The Dollar to Yen exchange rate suddenly slumped by nearly 2.0% in morning U.S. trade to 147.312 having earlier hit a fresh one-year high at 150.16, a level considered a "line in the sand" for authorities in Japan who have been growing increasingly uncomfortable with JPY's devaluation.

Other Japanese crosses reacted accordingly with the Pound to Yen rate sliding to 178.62 from the day's high at 181.37.

"A widely anticipated currency intervention by the Bank of Japan (BoJ) once USD/JPY rose above the ¥150 mark briefly pushed the cross down by over 200 pips. The intervention has not yet been a success though as buyers have taken USD/JPY straight back above the ¥149 level," says Axel Rudolph, Senior Market Analyst at IG.


Above: Dollar-Yen (top) and Pound-Yen clearly showing a sizeable purchase of JPY.


That the exchange rate suddenly fell having encountered the 150 level suggests strongly that the Bank of Japan has intervened with analysts at Japanese bank MUFG warning this level was one to watch.

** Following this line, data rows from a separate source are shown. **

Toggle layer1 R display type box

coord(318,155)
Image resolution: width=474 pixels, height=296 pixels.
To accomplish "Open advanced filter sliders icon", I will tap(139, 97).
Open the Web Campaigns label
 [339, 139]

"A shift in BoJ policy also becomes more likely and we would expect strong resistance to Yen weakness at levels over 150.00," said MUFG in a note out this week.

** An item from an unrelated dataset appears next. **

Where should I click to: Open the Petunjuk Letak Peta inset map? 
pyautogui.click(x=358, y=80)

Mizuho also warned clients about the potential for intervention around this key marker.

"Admittedly, the continued JPY weakness is a concern. While 150 remains a closely watched figure, it is not a clear line in the sand," says the research. JPY weakness will be restrained as JPY bears will be wary of intervention risks."

Japan authorities defended the Yen in September in a first foray into the market to boost the currency since 1998.

Yen weakness is considered problematic, with Japanese firms having shifted production overseas and the economy heavily reliant on imports for goods ranging from fuel and raw materials to machinery parts.

Finance Minister Shunichi Suzuki has recently said authorities "won't rule out any options" to deal with excessive currency volatility, and that they were watching currency moves with a "strong sense of urgency."